_BRIEF_
Return the entries below precisely, omitting nothing.

Stored data:
-=-=-

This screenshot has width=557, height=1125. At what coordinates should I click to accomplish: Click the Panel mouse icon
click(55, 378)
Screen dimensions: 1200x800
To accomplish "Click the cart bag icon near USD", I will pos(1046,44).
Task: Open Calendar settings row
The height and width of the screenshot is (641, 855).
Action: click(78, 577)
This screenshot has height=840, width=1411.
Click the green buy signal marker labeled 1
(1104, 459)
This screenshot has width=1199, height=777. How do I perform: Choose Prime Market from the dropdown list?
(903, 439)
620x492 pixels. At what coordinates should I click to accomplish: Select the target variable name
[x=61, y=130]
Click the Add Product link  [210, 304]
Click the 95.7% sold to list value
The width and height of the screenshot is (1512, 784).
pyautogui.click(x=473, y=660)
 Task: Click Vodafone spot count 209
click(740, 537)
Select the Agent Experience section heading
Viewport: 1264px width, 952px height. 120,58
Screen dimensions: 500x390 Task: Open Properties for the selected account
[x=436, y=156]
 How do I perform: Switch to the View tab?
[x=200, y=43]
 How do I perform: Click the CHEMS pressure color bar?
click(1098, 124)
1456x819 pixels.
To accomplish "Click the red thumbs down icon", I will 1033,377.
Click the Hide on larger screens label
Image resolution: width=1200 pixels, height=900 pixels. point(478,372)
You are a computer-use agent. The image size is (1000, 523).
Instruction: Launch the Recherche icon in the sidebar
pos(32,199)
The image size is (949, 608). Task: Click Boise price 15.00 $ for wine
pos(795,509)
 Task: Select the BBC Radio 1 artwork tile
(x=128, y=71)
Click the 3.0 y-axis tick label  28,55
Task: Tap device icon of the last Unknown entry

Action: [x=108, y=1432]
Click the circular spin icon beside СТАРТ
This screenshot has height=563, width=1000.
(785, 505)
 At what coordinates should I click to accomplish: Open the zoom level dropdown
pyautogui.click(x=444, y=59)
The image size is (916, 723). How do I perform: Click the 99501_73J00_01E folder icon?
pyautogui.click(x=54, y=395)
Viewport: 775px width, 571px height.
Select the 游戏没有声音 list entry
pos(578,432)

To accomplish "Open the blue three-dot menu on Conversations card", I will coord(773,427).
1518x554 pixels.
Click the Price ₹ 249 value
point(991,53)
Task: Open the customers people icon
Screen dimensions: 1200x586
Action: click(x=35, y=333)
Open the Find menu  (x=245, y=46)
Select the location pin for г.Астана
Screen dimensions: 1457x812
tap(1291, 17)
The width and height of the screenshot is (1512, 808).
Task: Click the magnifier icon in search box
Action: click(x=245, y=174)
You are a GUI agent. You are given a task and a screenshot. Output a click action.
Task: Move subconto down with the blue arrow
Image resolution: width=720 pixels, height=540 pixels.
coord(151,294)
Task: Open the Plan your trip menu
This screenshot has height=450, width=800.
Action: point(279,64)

-=-=-

_EXPECTED OUTPUT_
This screenshot has width=557, height=1125. At what coordinates should I click to accomplish: Click the Panel mouse icon
click(55, 378)
Screen dimensions: 1200x800
To accomplish "Click the cart bag icon near USD", I will pos(1046,44).
Task: Open Calendar settings row
The height and width of the screenshot is (641, 855).
Action: click(78, 577)
This screenshot has height=840, width=1411.
Click the green buy signal marker labeled 1
(1104, 459)
This screenshot has width=1199, height=777. How do I perform: Choose Prime Market from the dropdown list?
(903, 439)
620x492 pixels. At what coordinates should I click to accomplish: Select the target variable name
[x=61, y=130]
Click the Add Product link  [210, 304]
Click the 95.7% sold to list value
The width and height of the screenshot is (1512, 784).
pyautogui.click(x=473, y=660)
 Task: Click Vodafone spot count 209
click(740, 537)
Select the Agent Experience section heading
Viewport: 1264px width, 952px height. 120,58
Screen dimensions: 500x390 Task: Open Properties for the selected account
[x=436, y=156]
 How do I perform: Switch to the View tab?
[x=200, y=43]
 How do I perform: Click the CHEMS pressure color bar?
click(1098, 124)
1456x819 pixels.
To accomplish "Click the red thumbs down icon", I will 1033,377.
Click the Hide on larger screens label
Image resolution: width=1200 pixels, height=900 pixels. point(478,372)
You are a computer-use agent. The image size is (1000, 523).
Instruction: Launch the Recherche icon in the sidebar
pos(32,199)
The image size is (949, 608). Task: Click Boise price 15.00 $ for wine
pos(795,509)
 Task: Select the BBC Radio 1 artwork tile
(x=128, y=71)
Click the 3.0 y-axis tick label  28,55
Task: Tap device icon of the last Unknown entry

Action: [x=108, y=1432]
Click the circular spin icon beside СТАРТ
This screenshot has height=563, width=1000.
(785, 505)
 At what coordinates should I click to accomplish: Open the zoom level dropdown
pyautogui.click(x=444, y=59)
The image size is (916, 723). How do I perform: Click the 99501_73J00_01E folder icon?
pyautogui.click(x=54, y=395)
Viewport: 775px width, 571px height.
Select the 游戏没有声音 list entry
pos(578,432)

To accomplish "Open the blue three-dot menu on Conversations card", I will coord(773,427).
1518x554 pixels.
Click the Price ₹ 249 value
point(991,53)
Task: Open the customers people icon
Screen dimensions: 1200x586
Action: click(x=35, y=333)
Open the Find menu  (x=245, y=46)
Select the location pin for г.Астана
Screen dimensions: 1457x812
tap(1291, 17)
The width and height of the screenshot is (1512, 808).
Task: Click the magnifier icon in search box
Action: click(x=245, y=174)
You are a GUI agent. You are given a task and a screenshot. Output a click action.
Task: Move subconto down with the blue arrow
Image resolution: width=720 pixels, height=540 pixels.
coord(151,294)
Task: Open the Plan your trip menu
This screenshot has height=450, width=800.
Action: point(279,64)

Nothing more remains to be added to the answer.